著:ナンシー・スプリンガー 訳:杉田七重 画:甘塩コメコ 小学館ルルル文庫*1

シャーロック・ホームズの歳の離れた妹エノーラ(14)は、暗号好きの母の突然の失踪に戸惑うが、寄宿学校で貴族の子女の教育を受けよと長兄マイクロフトに命じられ、家を飛び出す――ヴィクトリア朝時代を舞台にした反コルセット反バッスル冒険譚。
ALONEの逆になっているエノーラ(ENOLA)の名前なんですが、本作の中心テーマが孤独からの自立・独立なだけに、名は体を表す感じ。作中に登場する暗号は、これに合わせて転置式が殆どで、換字式の「踊る人形」/『シャーロック・ホームズの帰還』(コナン・ドイル) *2とは異なります。
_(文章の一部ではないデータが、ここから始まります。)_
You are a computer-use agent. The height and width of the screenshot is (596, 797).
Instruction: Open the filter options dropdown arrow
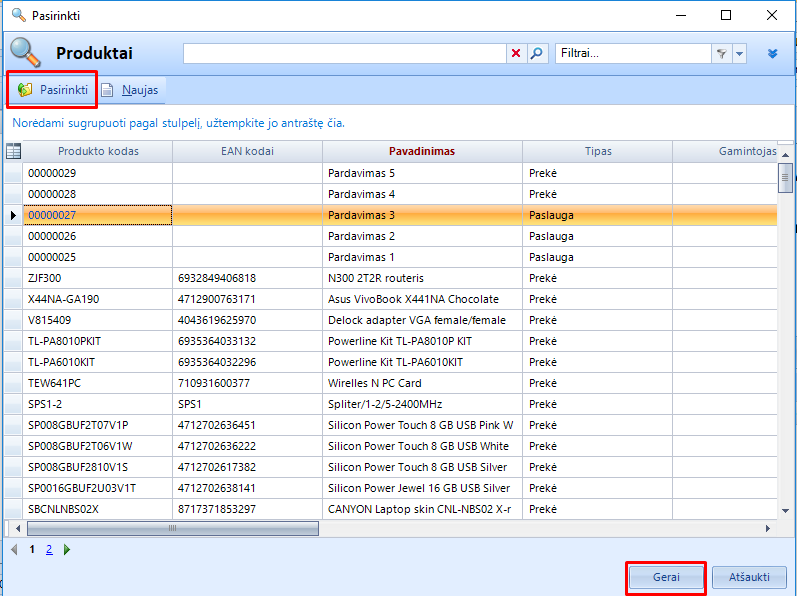(x=739, y=54)
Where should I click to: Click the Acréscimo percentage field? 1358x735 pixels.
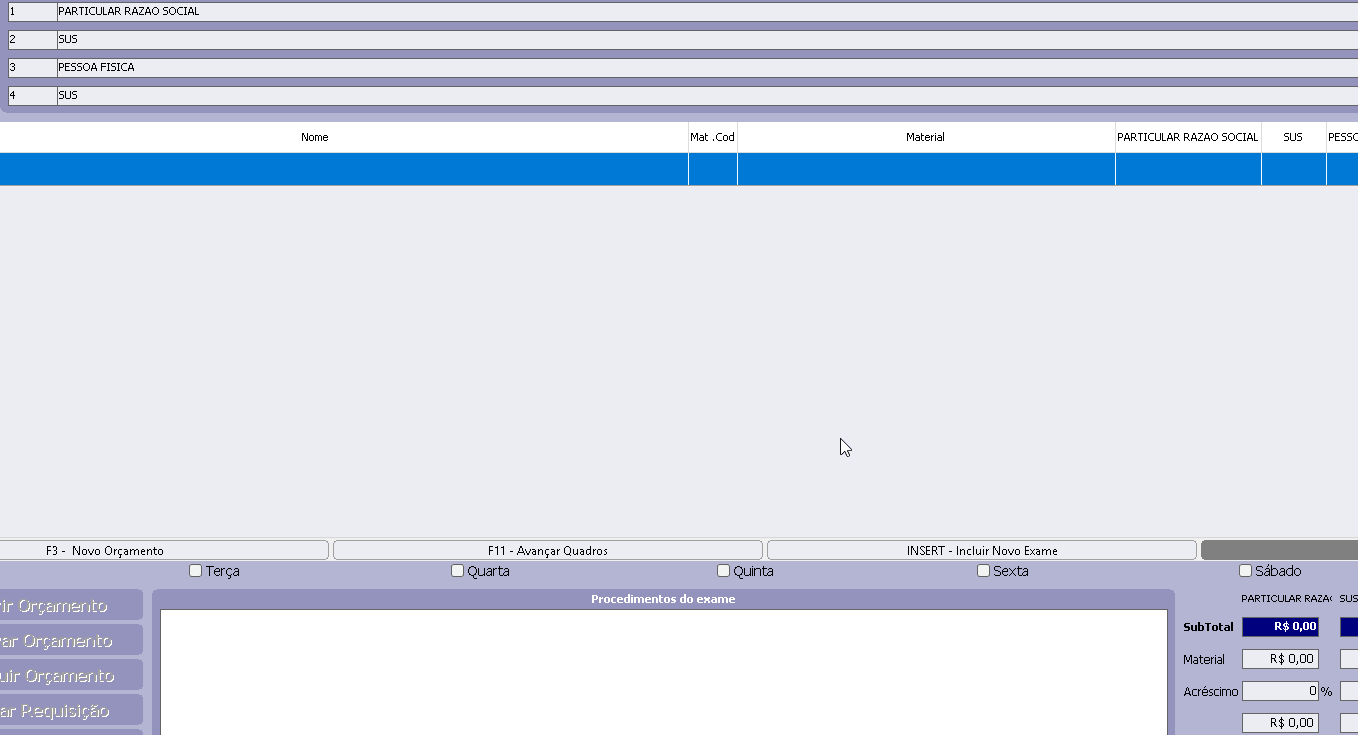tap(1279, 691)
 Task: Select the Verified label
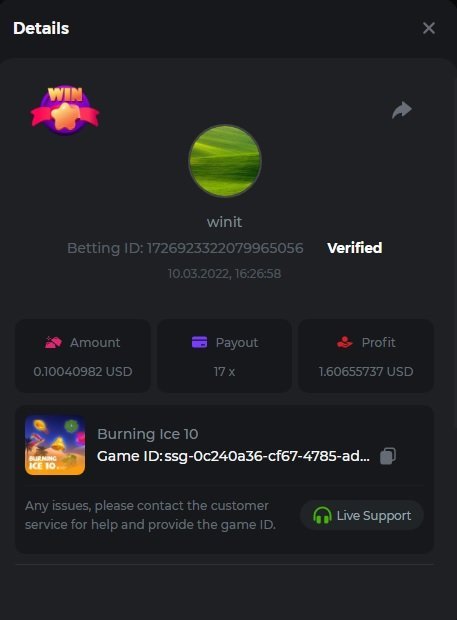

レストレードやマイクロフトといった体制側からは一歩距離をおいた立場のシャーロックも、エノーラや彼女の母から見れば、抑圧的な男という体制側の人間であるところがちょっと斬新。ヴィクトリア朝の女性が受けた困難が、今日的な観点から鋭く批判されています。
男にも女にも頼らないエノーラの姿勢は、恋愛ロマンスからはほど遠いんですが、男社会の嫌な部分がここまで出てくると、それも頷けます。
続篇が出るとしても、兄に頼らず、ときに兄を出し抜いて活躍する展開を希望。